Aren't producing large EMPs, certainly not large enough to penetrate the natural faraday cage of a modern, metal-skinned aircraft! (There
is another sort of EMP - direct http://en.wikipedia.org/wiki/Photoinduced_charge_separation, or "radial EMP"; however, for those sub-10km-altitude detonations, this only occurs in the "intense" nuclear radiation zone, at which point, the primary
blast effects are more likely to be an immediate concern than radiation or EMP.)
As for direct exposure to Gamma radiation? That won't kill the crew of an aircraft instantly. Indeed, to be subject to lethal radiation, even from a 20-megaton device ... the best number I can come up with, for a lethal dose of radiation is that you'd have to be, on average, within 5 kilometers of the actual epicenter of the blast itself. At which point, for an aircraft? You just got turned into a few hundred pieces of metallic debris, and radiation is the
last of yoru worries.
...
IN SUMMARY: The bombers would NOT all have been destroyed on the ground. Given any at-launch detection capability at all, there would be a solid twenty-minute-or-more window in which those bombers could be scrambled and put in the air.

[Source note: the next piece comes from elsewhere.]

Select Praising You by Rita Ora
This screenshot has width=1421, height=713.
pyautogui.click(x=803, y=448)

Those that were in the air would NOT all have been eliminated by EMP, in part because they would not all have been subjected to a primary EMP detonation (Militaries like to coordinate things like "we're going to hit 'em with some EMPs, and we're sendign in bombers - let's make sure the bombers don't get EMPed too!"). And, in part, because even if they WERE, their systems are protected by a multi-ton faraday cage, called "the aircraft itself". And, finally, because they are vacuum-tube-based systems, and as such
inherently less vulnerable to EMP damage.
...
It kind of pays to have a basic, working understanding of how these things
really work, rather than relying on Hollywood-spawned nonsense, before you make absolutist statements like your claims RE: bombers in a nuclear war.
EDIT TO ADD:
Not to come across like an ass... but I was a Missile Launch Officer for eight years, I do have a rough idea how this works. We would be using ALL legs of the nuclear triad. The bombs would not be stopping after a mere two hours.
Honestly, I presume that the two-hour span mentioned was the time from the first major detonation, until the final major detonation - counting only strategic-scale weapons. Any tactical- or sub-strategic detonations, at THAT point, are so far beyond even overkill, as to simply not matter.
IOW: two hours of
city-killers actually going "boom". Two hours of mushroom clouds far far
larger than Megaton's blast, in every direction. *yipe!*
And, on that side-note: Megaton's bomb was a
wee little smallfry, yield-wise - just look at how short that mushroom cloud was! Seriously, I'd estimate that as a sub-100kT device. Possibly, sub-20kT, even. I doubt the cloud topped 20,000' in height, and it certainly wasn't over 40,000'.